How to reproduce this experiment

The CFR project is a High Temperature Plasma Electrolysis fully based on the Tadahiko Mizuno experiment from the university of Hokkaido in Japan. This is a very interesting experiment and its implication can be a real breakthrough in the field of New and Clean energy source....

The enhanced CFR is composed of a 2000 mL thermostatic reaction vessel filled with 800 mL of demineralized water and Potassium Carbonate ( K2CO3 ). The electrolyte solution commonly used is 0.5 molar ( 0.5 M ).

There are three temperature probes ( K probe or PT100 ). Two probes are used for measuring the temperature of the cooling water (Temp In and Temp Out ),
and one probe is used for measuring the temperature of the electrolyte solution. You need also to use a flowmeter to measure the cooling water flow.

The Cathode used is a 4 mm tungsten rod. The tungsten rod can be a pure tungsten rod or a Th-loaded tungsten TIG electrode (WT20) (with thorium oxide ThO2: 1.70% to 2.20% ) commonly used for plasma welding. The use of a Th-loaded rod increases the life of your cathod. The sputtering effect produced by the thermionic emission is lower with a Th-loaded rod than with a pure tungsten rod.

The anode used is composed of stainless steel mesh ( a grid ) maintained with stainless steel rods. If you have planned to conduct some chemical analysis, I recommend you to use a grid made with platinum or nickel . All the wires connections are made with a 1.5 mm2 copper flexible wire gained with silicon.

To avoid projections of some drops of the electrolyte solution from the CFR during the plasma ignition sequence, I recommend you to put floating balls on the surface of the liquid (hollow floating balls; pp, 20mm, 2000 PK from Cole Parmer Instrument ).

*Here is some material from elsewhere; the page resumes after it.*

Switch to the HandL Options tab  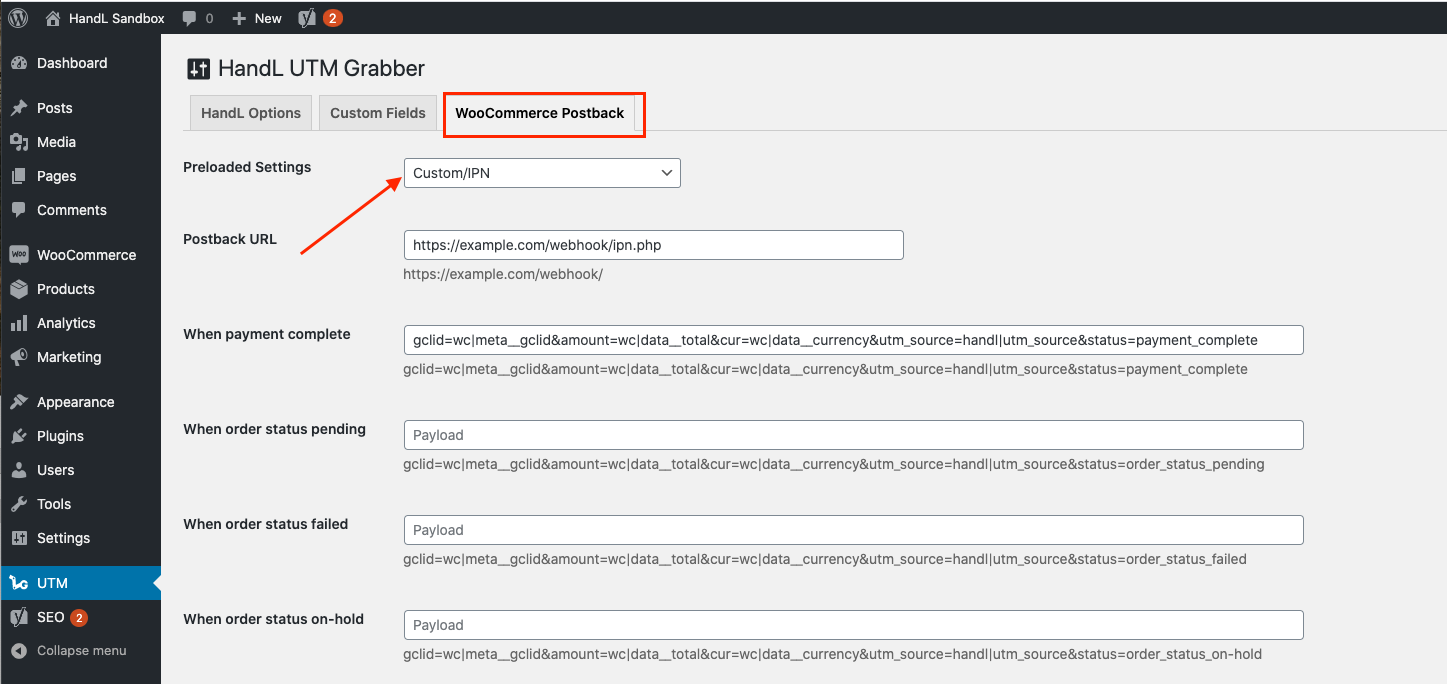[x=250, y=112]
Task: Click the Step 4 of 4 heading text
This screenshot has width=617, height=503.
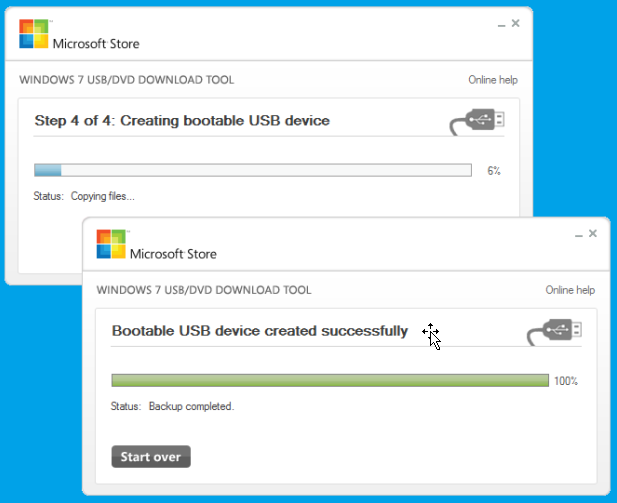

Use a DC Power Supply which is able to give about 300 V DC at 20 A ( don't use AC voltage ). The voltage is tuned with an autotransformer

Switch on the fume hood,
Set the autotransformer to 0 Volt and switch on the power supply,
The voltmeter (set on DC) is connected at the input of the CFR cell and the DC current clamp is connected on the positive wire,
Turn the knob of the autotransformer so as to get 30V DC on the CFR cell,
Let the electrolysis warm up the cell up to 50°C,
At 50°C drop the voltage to 0 Volt and switch off the main power supply,
Wait 30 sec to exhaust the mixture of hydrogen/oxygen,
Measure the temperature ( TSinp ) of the input of the cooling water,
Measure the temperature ( TSout ) of the output of the cooling water.
Measure the temperature ( Tr_initial ) of the electrolyte then, immediatly, switch on the power supply,
Slowly, turn the autotransformer knob so as to get 200 VDC across the cell. Start the chronometer,
Note the Voltage and Current values at the permanent regime (pink glow discharge),
End the run after ~3 minutes. ( set the voltage to 0 Volt and switch off the power supply ). Stop the chronometer (time).
Measure the temperature ( Tr_final ) of the electrolyte,
Measure the flow of the cooling water (Flow in L/min),
Measure the temperature ( TEinp ) of the input of the cooling water,
Measure the temperature ( TEout ) of the output of the cooling water.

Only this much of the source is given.